Hadoop源码篇---解读Mapprer源码outPut输出

一。前述

上次讲完MapReduce的输入后，这次开始讲MapReduce的输出。注意MapReduce的原语很重要：

“相同”的key为一组，调用一次reduce方法，方法内迭代这一组数据进行计算！！！！！

二。代码

继续看MapTask任务。

private <INKEY,INVALUE,OUTKEY,OUTVALUE>

  void runNewMapper(final JobConf job,

                    final TaskSplitIndex splitIndex,

                    final TaskUmbilicalProtocol umbilical,

                    TaskReporter reporter

                    ) throws IOException, ClassNotFoundException,

                             InterruptedException {

    // make a task context so we can get the classes

    org.apache.hadoop.mapreduce.TaskAttemptContext taskContext =

      new org.apache.hadoop.mapreduce.task.TaskAttemptContextImpl(job,

                                                                  getTaskID(),

                                                                  reporter);

    // make a mapper

    org.apache.hadoop.mapreduce.Mapper<INKEY,INVALUE,OUTKEY,OUTVALUE> mapper =

      (org.apache.hadoop.mapreduce.Mapper<INKEY,INVALUE,OUTKEY,OUTVALUE>)

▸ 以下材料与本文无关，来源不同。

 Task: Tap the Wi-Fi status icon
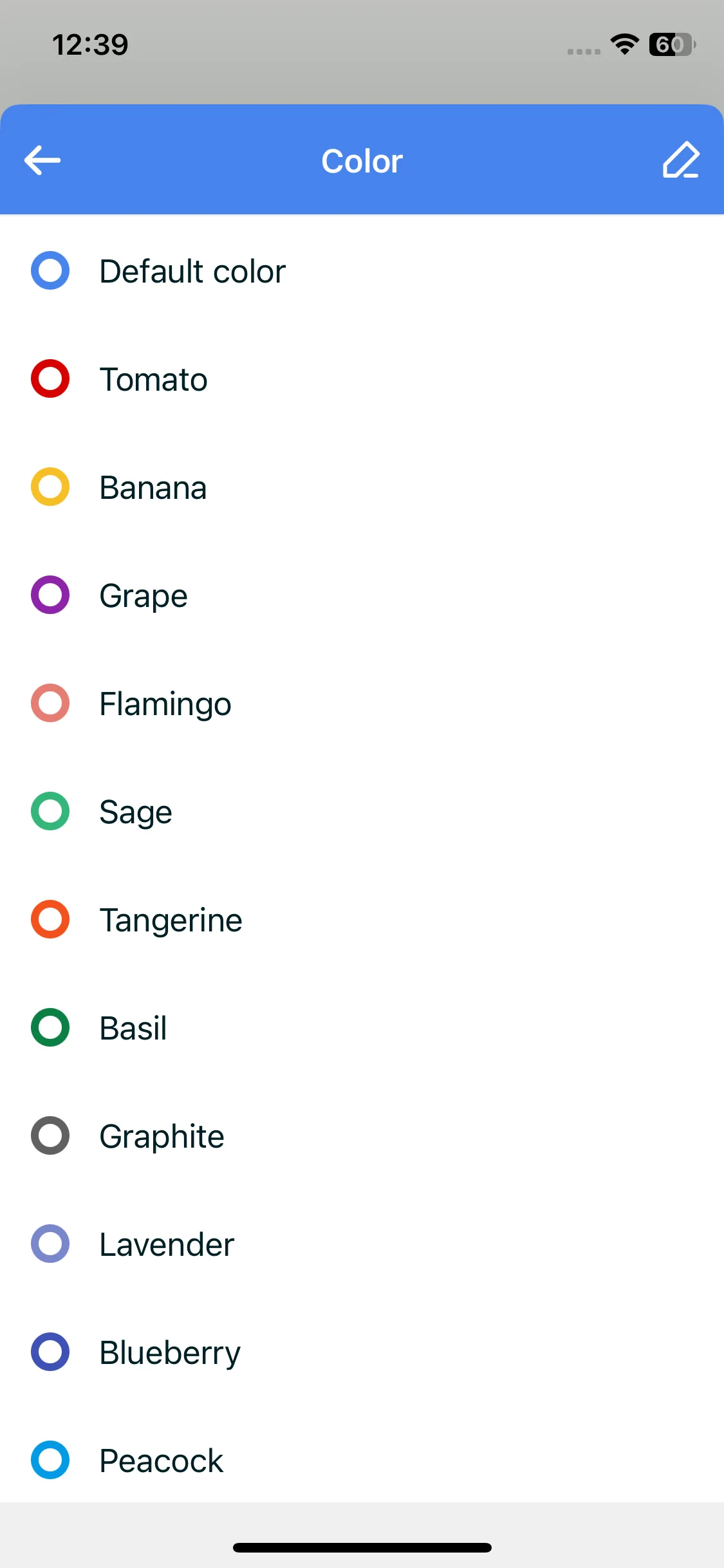click(x=624, y=44)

        ReflectionUtils.newInstance(taskContext.getMapperClass(), job);

    // make the input format

    org.apache.hadoop.mapreduce.InputFormat<INKEY,INVALUE> inputFormat =

      (org.apache.hadoop.mapreduce.InputFormat<INKEY,INVALUE>)

        ReflectionUtils.newInstance(taskContext.getInputFormatClass(), job);

    // rebuild the input split

    org.apache.hadoop.mapreduce.InputSplit split = null;

    split = getSplitDetails(new Path(splitIndex.getSplitLocation()),

        splitIndex.getStartOffset());

    LOG.info("Processing split: " + split);

    org.apache.hadoop.mapreduce.RecordReader<INKEY,INVALUE> input =

      new NewTrackingRecordReader<INKEY,INVALUE>

        (split, inputFormat, reporter, taskContext);

    job.setBoolean(JobContext.SKIP_RECORDS, isSkipping());

    org.apache.hadoop.mapreduce.RecordWriter output = null;

    // get an output object

    if (job.getNumReduceTasks() == 0) {

      output =

        new NewDirectOutputCollector(taskContext, job, umbilical, reporter);

    } else {

      output = new NewOutputCollector(taskContext, job, umbilical, reporter);源码解析一

    }

    org.apache.hadoop.mapreduce.MapContext<INKEY, INVALUE, OUTKEY, OUTVALUE>

    mapContext =

      new MapContextImpl<INKEY, INVALUE, OUTKEY, OUTVALUE>(job, getTaskID(),

          input, output,

          committer,

          reporter, split);

    org.apache.hadoop.mapreduce.Mapper<INKEY,INVALUE,OUTKEY,OUTVALUE>.Context

        mapperContext =

          new WrappedMapper<INKEY, INVALUE, OUTKEY, OUTVALUE>().getMapContext(

              mapContext);

    try {

      input.initialize(split, mapperContext);

      mapper.run(mapperContext);

      mapPhase.complete();

      setPhase(TaskStatus.Phase.SORT);

      statusUpdate(umbilical);

      input.close();

      input = null;

      output.close(mapperContext);

      output = null;

    } finally {

      closeQuietly(input);

      closeQuietly(output, mapperContext);

    }

  }

解析一。构造OutPut对象：

 NewOutputCollector(org.apache.hadoop.mapreduce.JobContext jobContext,

                       JobConf job,

                       TaskUmbilicalProtocol umbilical,

                       TaskReporter reporter

                       ) throws IOException, ClassNotFoundException {

      collector = createSortingCollector(job, reporter);//对应解析源码1.2

      partitions = jobContext.getNumReduceTasks();//分区数等于Reduce数，分区数大于分组的概念。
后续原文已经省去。